Stored records
------------------------------------------------------------------------
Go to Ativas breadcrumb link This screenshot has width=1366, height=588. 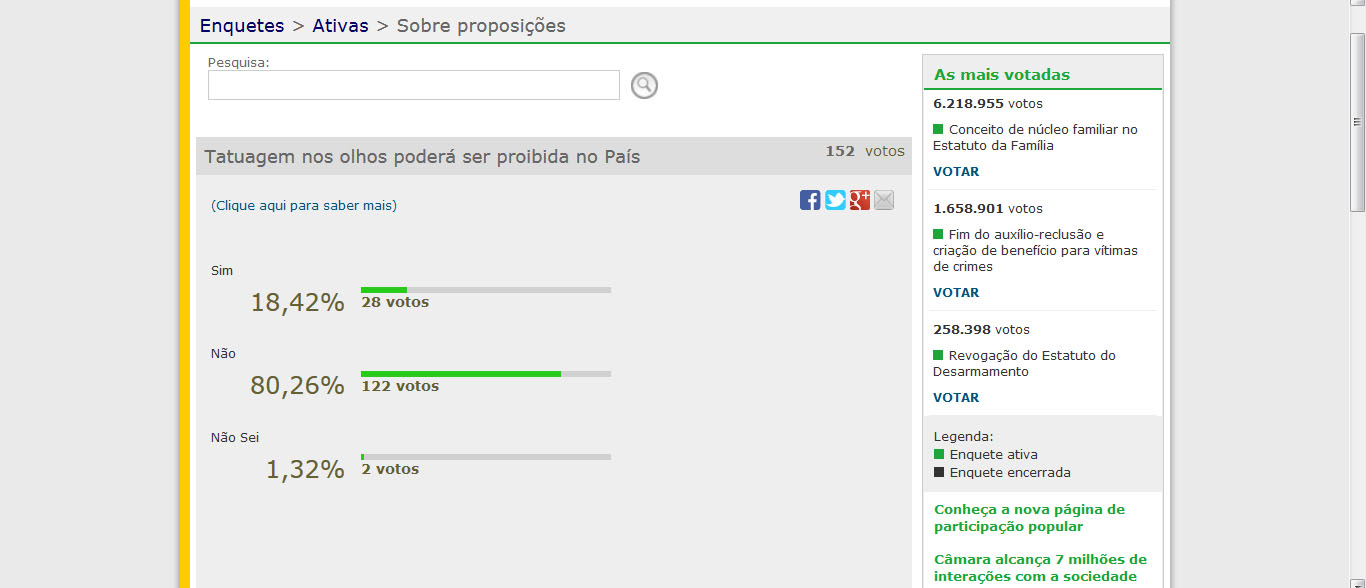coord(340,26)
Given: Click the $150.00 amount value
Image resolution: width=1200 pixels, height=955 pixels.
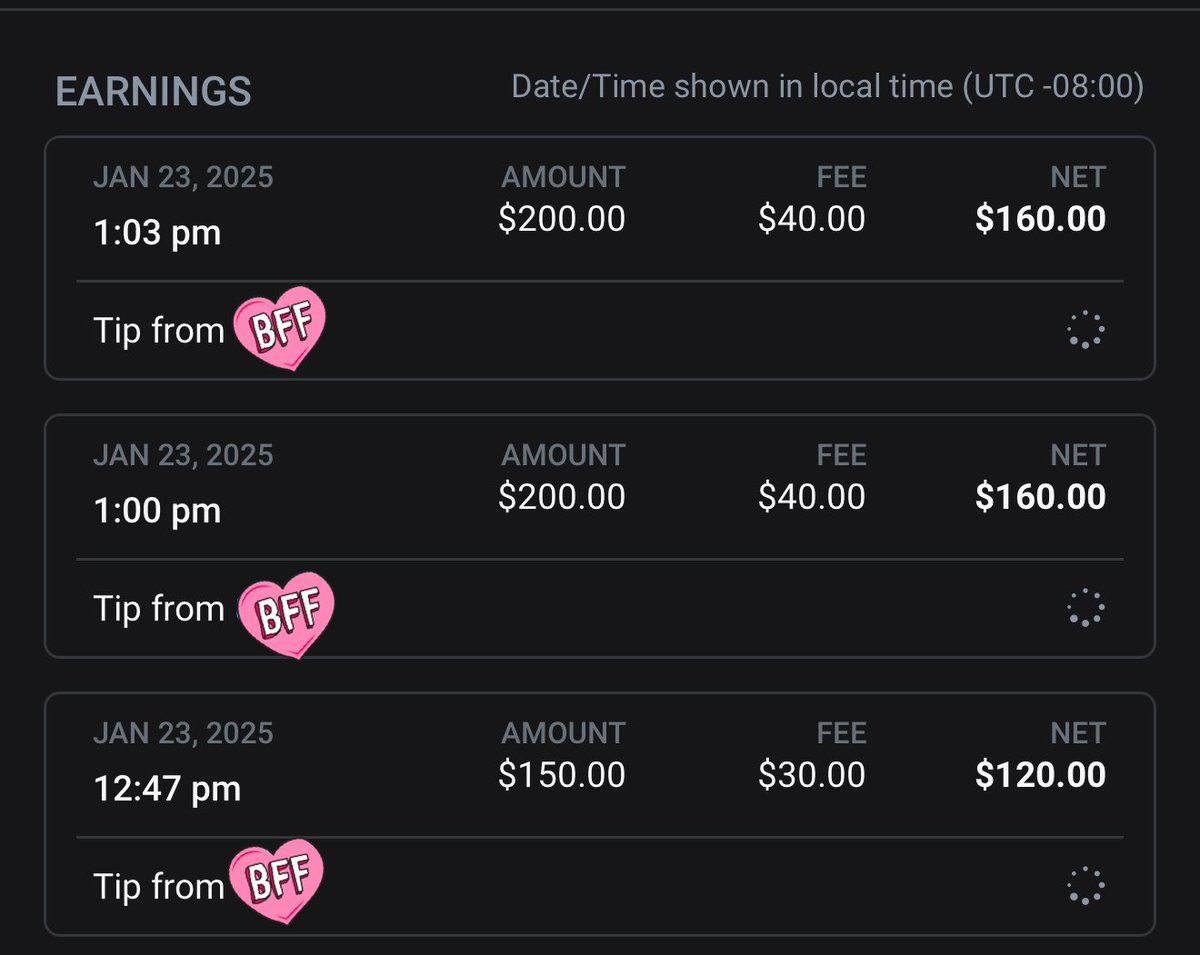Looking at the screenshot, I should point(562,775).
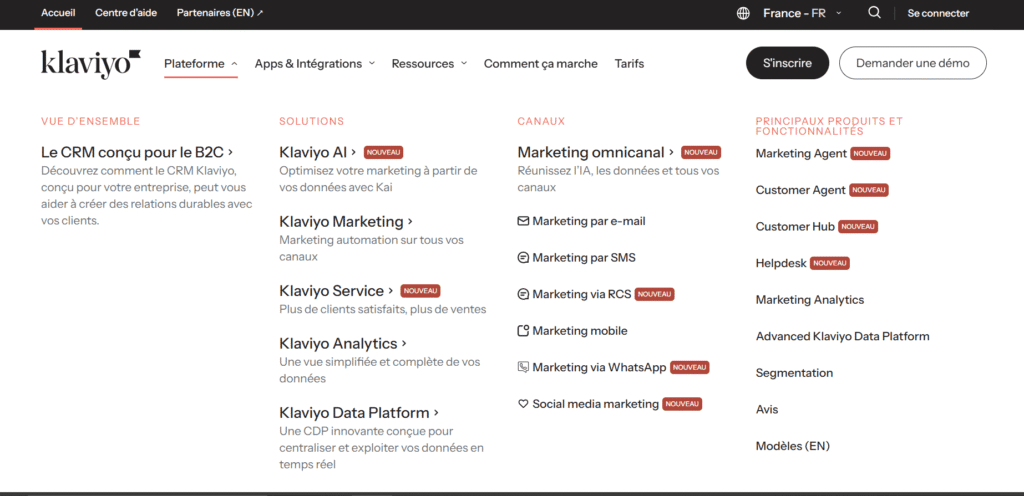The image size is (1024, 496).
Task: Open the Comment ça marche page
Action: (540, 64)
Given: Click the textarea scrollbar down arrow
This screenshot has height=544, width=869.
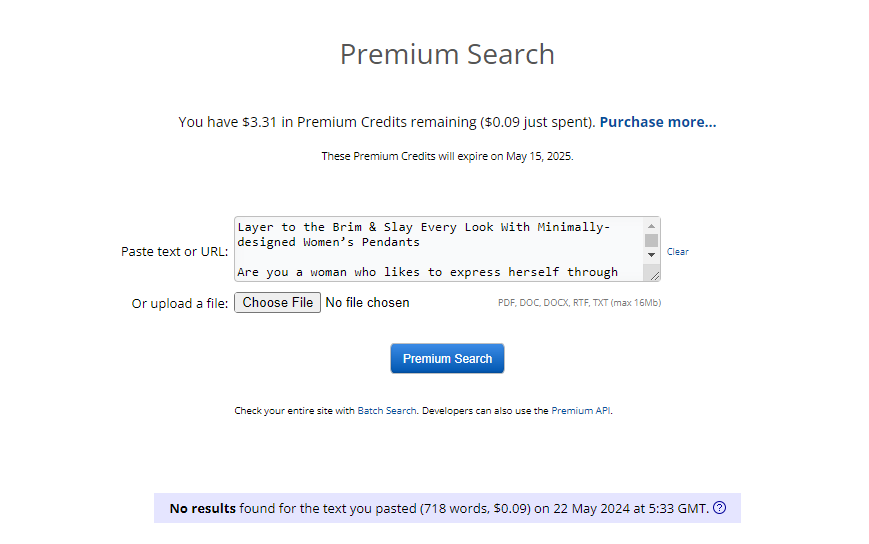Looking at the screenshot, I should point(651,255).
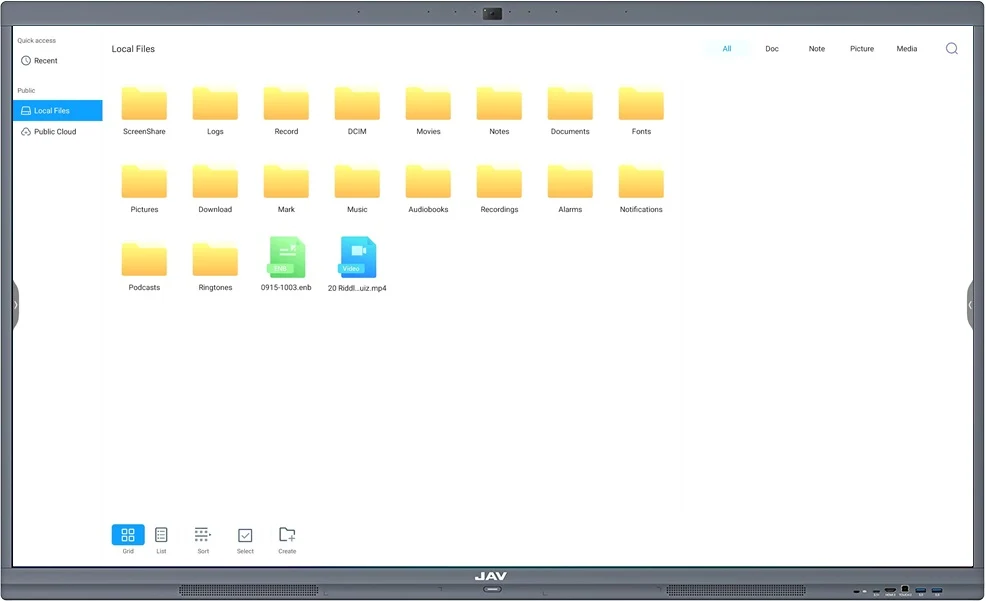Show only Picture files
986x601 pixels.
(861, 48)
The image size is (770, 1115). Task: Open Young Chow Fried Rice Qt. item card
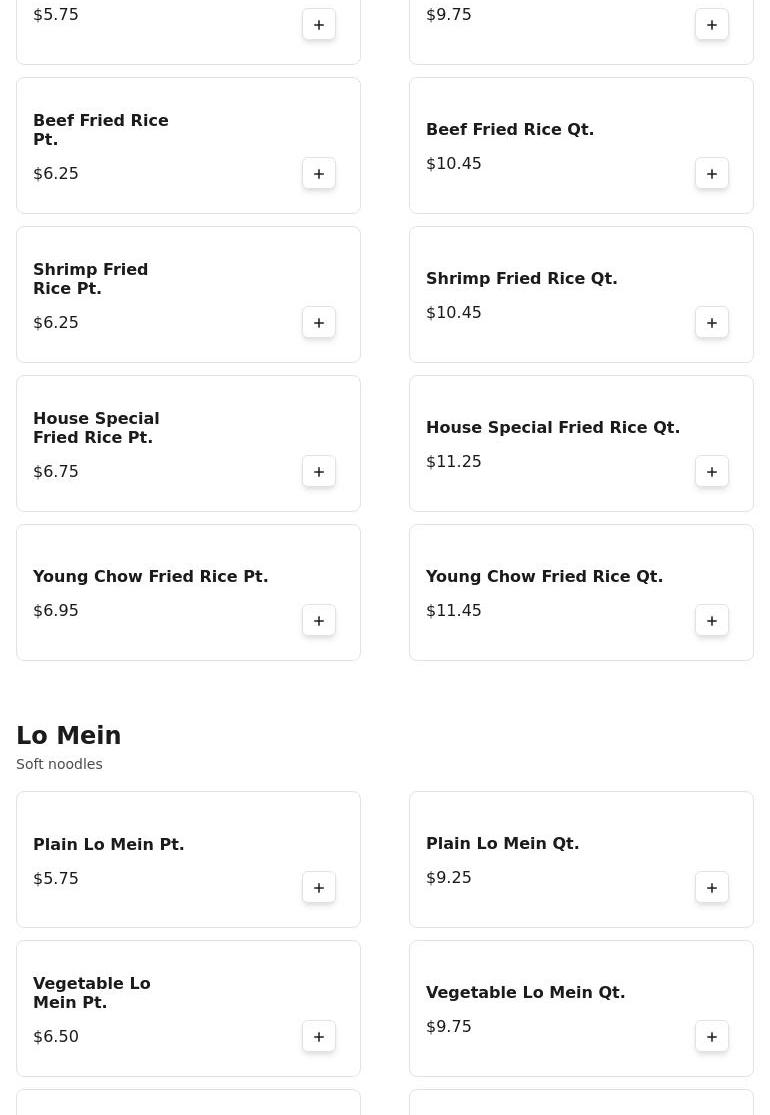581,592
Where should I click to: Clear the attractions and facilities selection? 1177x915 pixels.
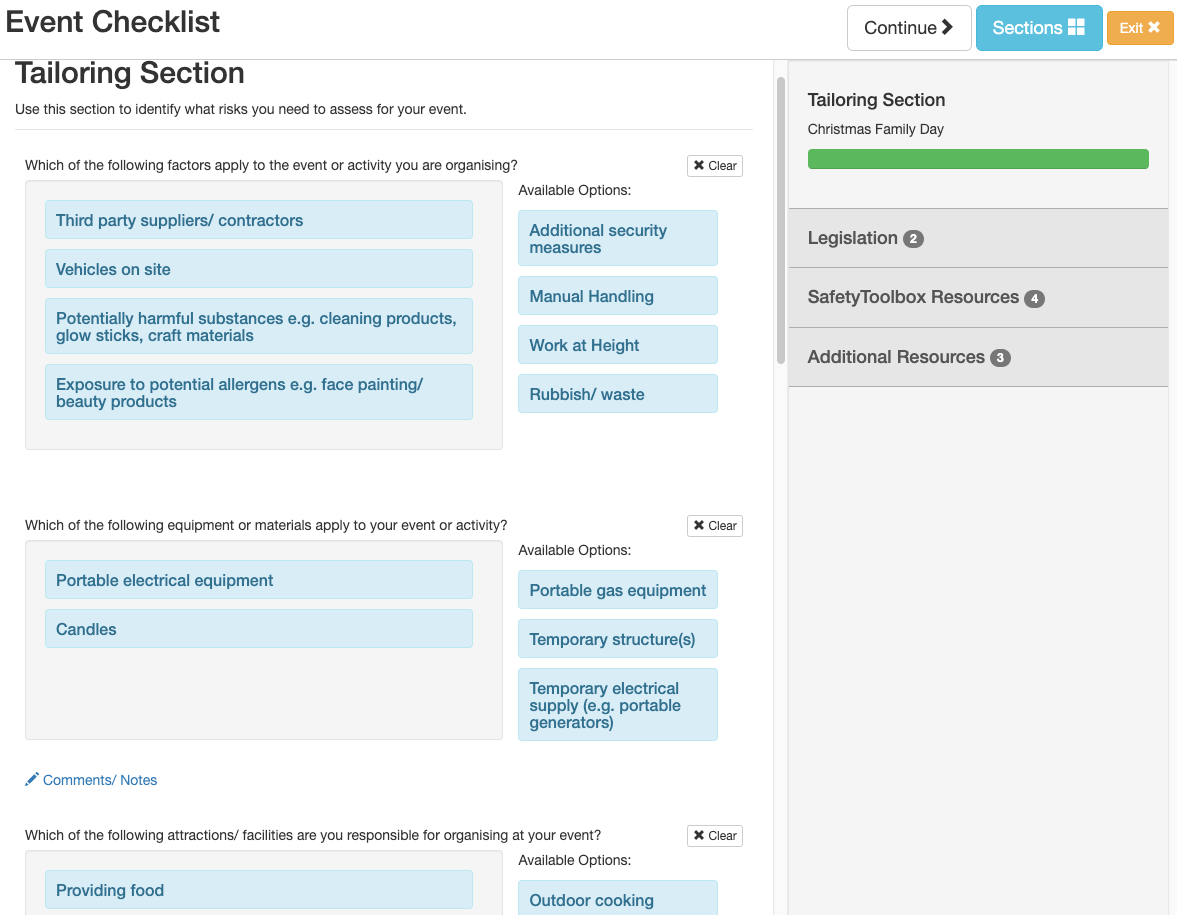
------------------------------------------------------------------------
ABOUT THIS EXERCISE: Count the lines of the records that include the word "Given", please, and report the number alone.

RESPONSE BELOW: 2